#### Source excerpt
:::::

Geomosaic preparation for different datasets¶

It is highly suggested to have a folder for each dataset, even in the computation directory. In this way, we can easily recognize the geomosaic computation for each dataset. In this case, we can create ALPHA, BETA and GAMMA.

And let’s start with Geomosaic for the ALPHA dataset.

Geomosaic SETUP - Command¶

We suggest to visualise all the options available for each command by executing the --help or -h flag. At the time of writing of this tutorial, we have the following options, divided in Required and Optional.

As we can see from the next image, for this example, we are going to use the following options:

two mandatory flags:
- -t to specify the table file
- -d to specify the folder that contains all the reads
four optional flags:
- -c to specify the folder in which geomosaic is going to install all the conda environments for all the packages that we are going to choose. It is very useful to specify this path, as we plan to execute geomosaic for different datasets, and in this way we can avoid multiple installations of the same packages. Indeed, in the next geomosaic computation we can refer to this path for the -c option. If the folder does not exists (like in this case), geomosaic will create it.
- -e likewise, to avoid multiple downloads of the same external databases, we can specify this path. Indeed, in the next geomosaic computation we can refer to this path for the -e options. If the folder does not exists, geomosaic will create it.

:::::

#### Data excerpt
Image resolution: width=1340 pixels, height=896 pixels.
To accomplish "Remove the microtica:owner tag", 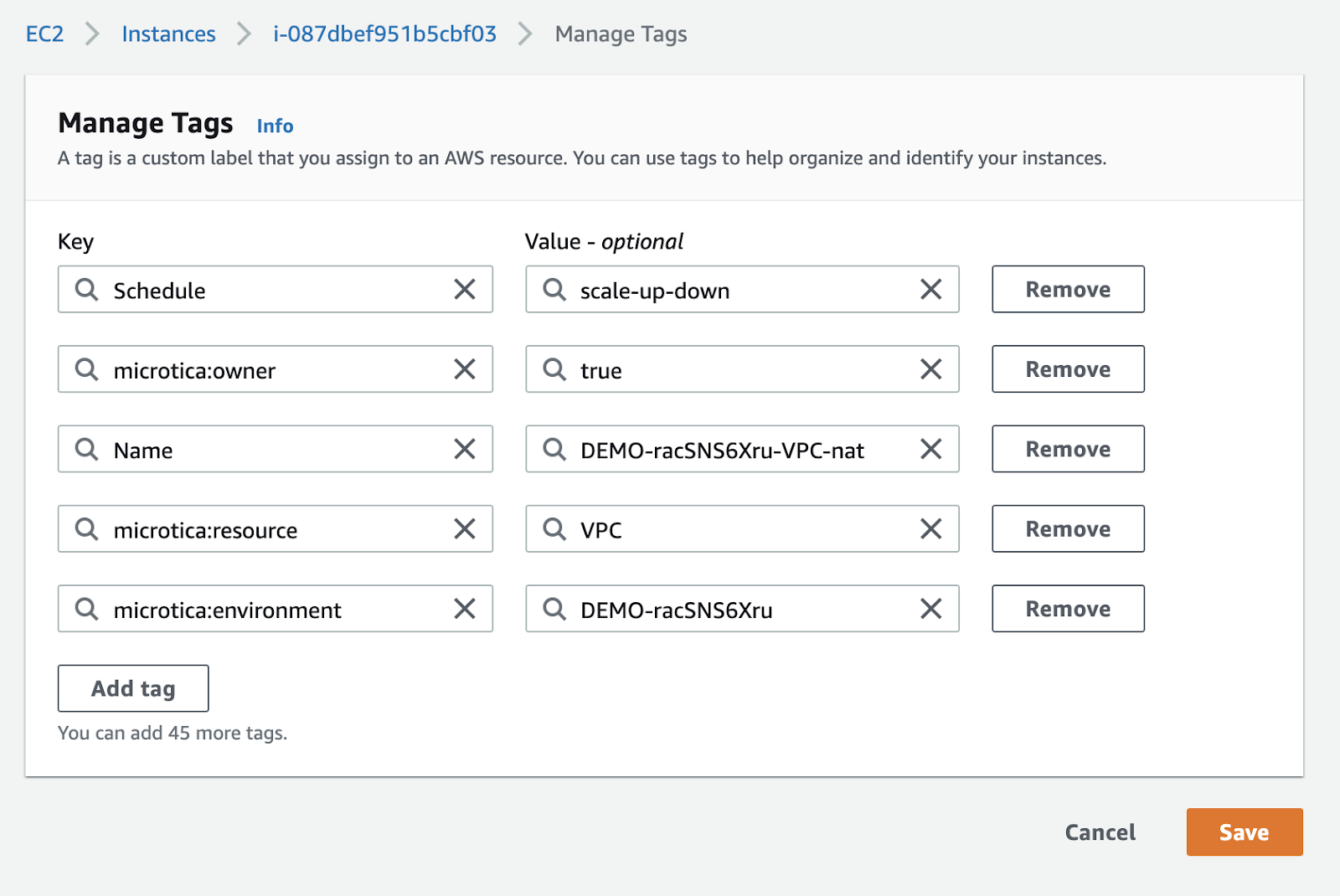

:::::

#### To-do list
- A) Reproduce the Geomosaic tutorial text between "It is highly" and "BETA and GAMMA.", inclusive, using "subdirectory" in place of "folder".
- B) Carry the Geomosaic setup tutorial forward from its last sentence.

#### Results for the exercise
- A)
It is highly suggested to have a subdirectory for each dataset, even in the computation directory. In this way, we can easily recognize the geomosaic computation for each dataset. In this case, we can create ALPHA, BETA and GAMMA.

- B)
- -n to specify a title for our execution.
  
  Note
  
  The first 8 characters in this options will be used for the job names in SLURM specification.
- --move_and_rename to avoid duplication of the reads in the storage, we use this flag to move and rename the forward and reverse reads (for each sample) as R1.fastq.gz and R2.fastq.gz, respectively.

As we can see, geomosaic will describe all the process and the output of this command, which are:

gmsetup.yaml a configuration file for geomosaic containing some basic information
geomosaic, which is the working directory continaing one folder for each sample

Now that we have executed the setup, we can move forward to the customization of the workflow!!

Geomosaic WORKFLOW - Command¶

We always suggest to visualise all the flags before executing the command.

This step is very straightfoward. Since we don’t want to use pre-computed workflows and we would like to start from the the pre_processing module, we are not going to use the following options: --module_start and --pipeline. However, we may already know how many CPUs we would like to use for each sample computation, so in this case we can specify this parameter by using the -t option.

Highlight

In order to properly choose the workflow and avoid skipping modules that may automatically disable following analysis, we suggest to always follow the basic graph structure of Geomosaic.

As we can see, Geomosaic will start asking questions about the modules that we would like to run. For each, we can see a (numbered) list of available tools, and by typing the corresponding integer number we can choose whether to skip or use one of the available tools. In this case we did skip all the Read-based annotations.

In the next image we can see all the choices for the modules belonging to the Assembly-based analysis.

In the next image we can see all the choices for the modules belonging to the Binning-based analysis.

The last part of this command is dedicated to the Additional Parameters. Since we decided to retrieve the MAGs, Geomosaic will ask for the threasholds concerning the completeness and contamination values.

After this command we should see:

Geomosaic_Chosen_Workflow.png: the graph colored according to our choices on the modules
(inside the geomosaic working directory): the script Snakefile.smk with the corresponding config.yaml.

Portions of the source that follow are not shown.